:: Task material

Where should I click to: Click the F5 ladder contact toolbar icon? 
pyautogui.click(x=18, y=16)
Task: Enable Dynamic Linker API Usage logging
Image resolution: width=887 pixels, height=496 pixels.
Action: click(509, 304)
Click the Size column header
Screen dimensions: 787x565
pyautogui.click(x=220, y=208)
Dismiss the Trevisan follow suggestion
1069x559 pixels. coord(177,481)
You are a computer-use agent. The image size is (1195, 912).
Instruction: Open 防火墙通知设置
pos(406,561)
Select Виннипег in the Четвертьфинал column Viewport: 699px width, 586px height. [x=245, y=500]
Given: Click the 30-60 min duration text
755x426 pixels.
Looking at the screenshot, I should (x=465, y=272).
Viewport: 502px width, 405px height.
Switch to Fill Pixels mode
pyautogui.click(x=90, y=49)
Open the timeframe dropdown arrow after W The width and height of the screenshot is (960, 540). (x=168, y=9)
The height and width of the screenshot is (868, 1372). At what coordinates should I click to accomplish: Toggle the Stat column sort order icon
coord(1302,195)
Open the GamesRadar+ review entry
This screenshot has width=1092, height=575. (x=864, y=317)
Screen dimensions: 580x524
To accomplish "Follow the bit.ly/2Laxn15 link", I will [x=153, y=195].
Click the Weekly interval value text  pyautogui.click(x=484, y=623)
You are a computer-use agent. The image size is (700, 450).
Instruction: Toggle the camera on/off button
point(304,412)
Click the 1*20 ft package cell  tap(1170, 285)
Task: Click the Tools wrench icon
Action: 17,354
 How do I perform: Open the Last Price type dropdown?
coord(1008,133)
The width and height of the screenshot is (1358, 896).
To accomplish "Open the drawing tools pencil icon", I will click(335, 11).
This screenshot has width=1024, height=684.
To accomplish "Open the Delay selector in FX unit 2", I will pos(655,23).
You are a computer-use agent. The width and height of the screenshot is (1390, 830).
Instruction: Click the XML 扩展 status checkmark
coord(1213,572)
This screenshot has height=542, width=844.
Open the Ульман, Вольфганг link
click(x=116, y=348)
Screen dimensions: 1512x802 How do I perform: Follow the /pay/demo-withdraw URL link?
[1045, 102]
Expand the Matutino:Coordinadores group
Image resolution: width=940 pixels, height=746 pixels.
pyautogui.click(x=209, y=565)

::::

## What is expected
Beginning of the records through the line with "Click the Size column header": return that span exactly and stop there.

## Exercise answer
Where should I click to: Click the F5 ladder contact toolbar icon? 
pyautogui.click(x=18, y=16)
Task: Enable Dynamic Linker API Usage logging
Image resolution: width=887 pixels, height=496 pixels.
Action: click(509, 304)
Click the Size column header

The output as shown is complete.